RE: Timeless Content versus Timely Content - Or How Steemit Can Lock Itself Out Of Business In One Easy Step

in #business8 years ago

Thanks for sounding the alarm on this. I am concerned about these aspects of Steemit as well. I worry about what happens if the image hosting service I'm using goes out of business and I have to migrate all the images for my posts to a new service. If I can't edit my really old posts to change the image links, such an event would effectively ruin all my posts. And I value my old posts. I look at my overall blog as a resume of sorts; someone viewing my profile might skim over my list of old posts to see what kind of content I write and decide if I'm worthy of being followed. So being able to always edit posts is quite important, as is being able to see the history of edits which should be easy given the nature of blockchain based storage.

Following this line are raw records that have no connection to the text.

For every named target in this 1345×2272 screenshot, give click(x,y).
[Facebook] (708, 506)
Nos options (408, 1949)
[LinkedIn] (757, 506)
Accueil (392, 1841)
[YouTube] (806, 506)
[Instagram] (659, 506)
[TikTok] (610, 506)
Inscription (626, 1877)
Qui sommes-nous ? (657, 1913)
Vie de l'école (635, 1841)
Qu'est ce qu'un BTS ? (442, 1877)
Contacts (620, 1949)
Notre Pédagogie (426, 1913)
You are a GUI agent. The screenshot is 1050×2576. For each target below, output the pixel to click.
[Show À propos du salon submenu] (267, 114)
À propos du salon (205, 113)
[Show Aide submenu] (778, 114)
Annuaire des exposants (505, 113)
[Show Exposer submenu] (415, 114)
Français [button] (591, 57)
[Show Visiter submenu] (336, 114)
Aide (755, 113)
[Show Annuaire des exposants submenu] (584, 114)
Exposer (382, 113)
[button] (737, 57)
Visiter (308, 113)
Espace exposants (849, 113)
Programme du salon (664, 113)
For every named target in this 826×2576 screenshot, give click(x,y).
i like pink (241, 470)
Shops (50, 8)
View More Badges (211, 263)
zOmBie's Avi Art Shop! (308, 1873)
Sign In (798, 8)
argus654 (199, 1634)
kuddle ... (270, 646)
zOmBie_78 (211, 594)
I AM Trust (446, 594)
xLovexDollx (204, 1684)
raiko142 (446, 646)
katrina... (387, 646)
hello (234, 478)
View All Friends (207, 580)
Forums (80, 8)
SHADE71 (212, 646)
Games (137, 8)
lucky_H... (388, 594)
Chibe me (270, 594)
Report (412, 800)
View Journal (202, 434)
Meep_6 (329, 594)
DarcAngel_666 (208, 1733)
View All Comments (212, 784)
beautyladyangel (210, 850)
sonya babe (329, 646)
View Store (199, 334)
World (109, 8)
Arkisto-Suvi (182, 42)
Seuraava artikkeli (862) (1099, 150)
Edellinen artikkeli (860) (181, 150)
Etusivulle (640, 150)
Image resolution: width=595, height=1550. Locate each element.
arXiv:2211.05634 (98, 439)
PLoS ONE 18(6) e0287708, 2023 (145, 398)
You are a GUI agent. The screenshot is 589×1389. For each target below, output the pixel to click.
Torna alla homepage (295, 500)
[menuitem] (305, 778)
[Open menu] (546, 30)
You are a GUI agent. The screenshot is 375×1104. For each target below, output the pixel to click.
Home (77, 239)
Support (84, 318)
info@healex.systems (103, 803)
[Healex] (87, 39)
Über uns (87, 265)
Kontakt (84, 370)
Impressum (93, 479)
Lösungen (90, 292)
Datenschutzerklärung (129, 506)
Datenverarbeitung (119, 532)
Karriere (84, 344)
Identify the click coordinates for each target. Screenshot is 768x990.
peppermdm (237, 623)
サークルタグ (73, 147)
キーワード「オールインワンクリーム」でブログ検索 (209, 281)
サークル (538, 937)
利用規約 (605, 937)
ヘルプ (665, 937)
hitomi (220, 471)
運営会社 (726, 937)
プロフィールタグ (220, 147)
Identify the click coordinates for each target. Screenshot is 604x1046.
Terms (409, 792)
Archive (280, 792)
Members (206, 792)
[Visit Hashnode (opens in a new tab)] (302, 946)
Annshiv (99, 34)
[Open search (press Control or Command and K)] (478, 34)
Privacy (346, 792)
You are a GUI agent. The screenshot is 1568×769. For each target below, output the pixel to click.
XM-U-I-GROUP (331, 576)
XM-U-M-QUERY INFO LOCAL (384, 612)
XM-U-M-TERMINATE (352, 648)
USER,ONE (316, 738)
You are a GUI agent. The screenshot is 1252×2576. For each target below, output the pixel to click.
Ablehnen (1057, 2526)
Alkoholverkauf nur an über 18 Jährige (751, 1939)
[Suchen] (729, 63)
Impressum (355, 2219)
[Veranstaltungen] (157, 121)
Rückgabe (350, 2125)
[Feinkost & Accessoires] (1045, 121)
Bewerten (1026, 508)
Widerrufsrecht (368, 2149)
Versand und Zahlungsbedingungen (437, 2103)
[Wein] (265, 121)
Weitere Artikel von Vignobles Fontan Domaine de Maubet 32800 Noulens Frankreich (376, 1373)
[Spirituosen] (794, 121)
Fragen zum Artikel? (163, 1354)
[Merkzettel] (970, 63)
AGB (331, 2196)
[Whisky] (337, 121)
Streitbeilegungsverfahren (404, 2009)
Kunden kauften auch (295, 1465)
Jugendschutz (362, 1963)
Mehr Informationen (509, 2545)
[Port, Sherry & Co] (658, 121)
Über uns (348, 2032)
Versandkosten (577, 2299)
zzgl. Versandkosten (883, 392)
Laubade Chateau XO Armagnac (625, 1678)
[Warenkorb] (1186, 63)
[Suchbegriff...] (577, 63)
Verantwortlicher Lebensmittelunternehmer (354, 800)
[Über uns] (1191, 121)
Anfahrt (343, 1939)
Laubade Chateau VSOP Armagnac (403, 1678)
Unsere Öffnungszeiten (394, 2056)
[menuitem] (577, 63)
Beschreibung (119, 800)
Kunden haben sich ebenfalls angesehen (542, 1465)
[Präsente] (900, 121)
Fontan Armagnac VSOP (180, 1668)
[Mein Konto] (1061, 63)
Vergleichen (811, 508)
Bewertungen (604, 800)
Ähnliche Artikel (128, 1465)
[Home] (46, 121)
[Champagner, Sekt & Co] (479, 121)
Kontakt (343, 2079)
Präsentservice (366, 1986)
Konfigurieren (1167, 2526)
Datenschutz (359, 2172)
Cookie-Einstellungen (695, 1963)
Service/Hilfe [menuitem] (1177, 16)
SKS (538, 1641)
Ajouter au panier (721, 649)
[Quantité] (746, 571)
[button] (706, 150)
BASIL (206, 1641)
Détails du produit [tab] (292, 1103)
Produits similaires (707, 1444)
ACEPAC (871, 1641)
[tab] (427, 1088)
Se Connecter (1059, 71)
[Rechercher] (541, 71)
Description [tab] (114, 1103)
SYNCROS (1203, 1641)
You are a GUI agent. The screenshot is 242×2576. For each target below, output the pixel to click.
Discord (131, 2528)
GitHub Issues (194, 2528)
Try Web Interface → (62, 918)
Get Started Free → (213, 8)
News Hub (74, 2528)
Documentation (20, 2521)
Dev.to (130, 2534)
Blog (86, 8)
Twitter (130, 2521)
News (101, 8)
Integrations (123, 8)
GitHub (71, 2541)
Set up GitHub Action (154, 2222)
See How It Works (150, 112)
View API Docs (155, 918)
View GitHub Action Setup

Also, I want to be able to vote on old posts and still get a curation reward for it. The way it is now, I have no particular incentive to vote on posts which are past their initial payment period (other than altruistically wanting to be nice to the authors). It's sad that even the best, most craftily written posts only get a brief 15 minutes of fame before being consigned to the dustbin of blockchain history. Let them live on forever, in the same way that well written books can effectively generate lifetime royalties for their authors!

Sort:  

Thanks for the support. I host all the images on one of my servers, but I understand that this may not be the case for everybody and I confess I didn't even think at this, until you brought it up and yes, it's a valid concern. There are people who rely entirely on images for their presence here on Steem it (art, photography, quilling, etc) and they can be easily "erased" by not being able to edit their image links.

You're welcome. In fact, I consider this point to be so important that I've gone ahead and resteemed your post. Here's hoping The Powers That Be see this and take it under consideration.

That's two very good points. I did not think of the image hosting aspect. That scenario would not be fun. And as for the 30 day payout. Yup, it also buts a drag on the sharing of content.

Ex. I had a follower re-steem one of my 30+ day old posts and it picked up a chunk of fresh upvotes, but since it doesn't pay anything he said he would only resteem less than 30 day content going forward. That's less sharing of my content now.

That happened to me! Imgur lost my pics right after they disabled edit and delete. Now my event calendar is out of date and I cannot add to it, my blog landing page has broken links, and my product-reviews have broken images. I can't fix or delete any of them.
It's sad to watch such a good idea get ruined in less than 3 months.